When trying to issue the command
mysqldump -h "mysql.example.com" -u "username" -p"password" db table_A table_B
to get the MySQL dump for two tables (table_A and table_B), you will get the error
mysqldump: Got error: 1044: Access denied for user 'username'@'ip' to database 'db' when doing LOCK TABLES
when your account does not have the ‘LOCK TABLES’ right.
The ‘LOCK TABLES’ right gives you access to the command LOCK
that can be used to emulate transactions or to get more speed when updating tables by preventing other sessions from modifying the locked tables.

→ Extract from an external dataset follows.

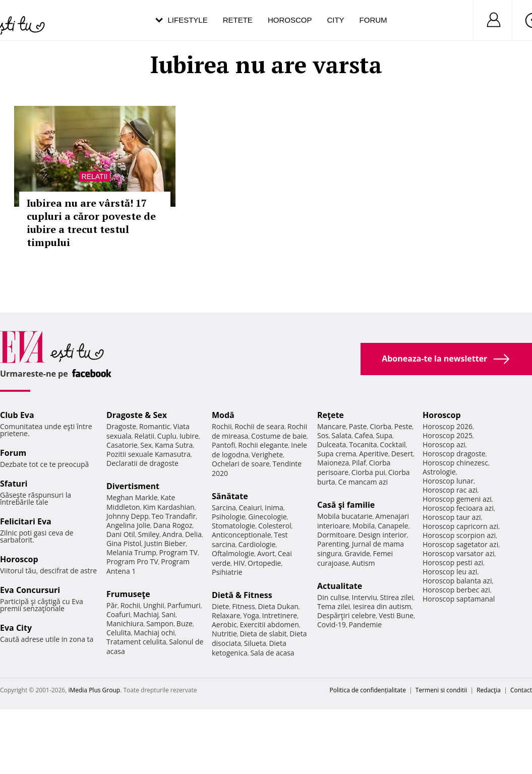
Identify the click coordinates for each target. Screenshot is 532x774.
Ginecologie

To mitigate the problem, use the --single-transaction
option as follows
mysqldump -h "mysql.example.com" -u "username" -p"password" --single-transaction db table_A table_B
Documentation:
· --single-transaction This option sets the transaction isolation mode to REPEATABLE READ and sends a START TRANSACTION SQL statement to the server before dumping data. It is useful only with transactional tables such as InnoDB, because then it dumps the consistent state of the database at the time when START TRANSACTION was issued without blocking any applications. When using this option, you should keep in mind that only InnoDB tables are dumped in a consistent state. For example, any MyISAM or MEMORY tables dumped while using this option may still change state. While a --single-transaction dump is in process, to ensure a valid dump file (correct table contents and binary log coordinates), no other connection should use the following statements: ALTER TABLE, CREATE TABLE, DROP TABLE, RENAME TABLE, TRUNCATE TABLE. A consistent read is not isolated from those statements, so use of them on a table to be dumped can cause the SELECT that is performed by mysqldump to retrieve the table contents to obtain incorrect contents or fail. The --single-transaction option and the --lock-tables option are mutually exclusive because LOCK TABLES causes any pending transactions to be committed implicitly. This option is not supported for MySQL Cluster tables; the results cannot be guaranteed to be consistent due to the fact that the NDBCLUSTER storage engine supports only the READ_COMMITTED transaction isolation level. You should always use NDB backup and restore instead. To dump large tables, combine the --single-transaction option with the --quick option.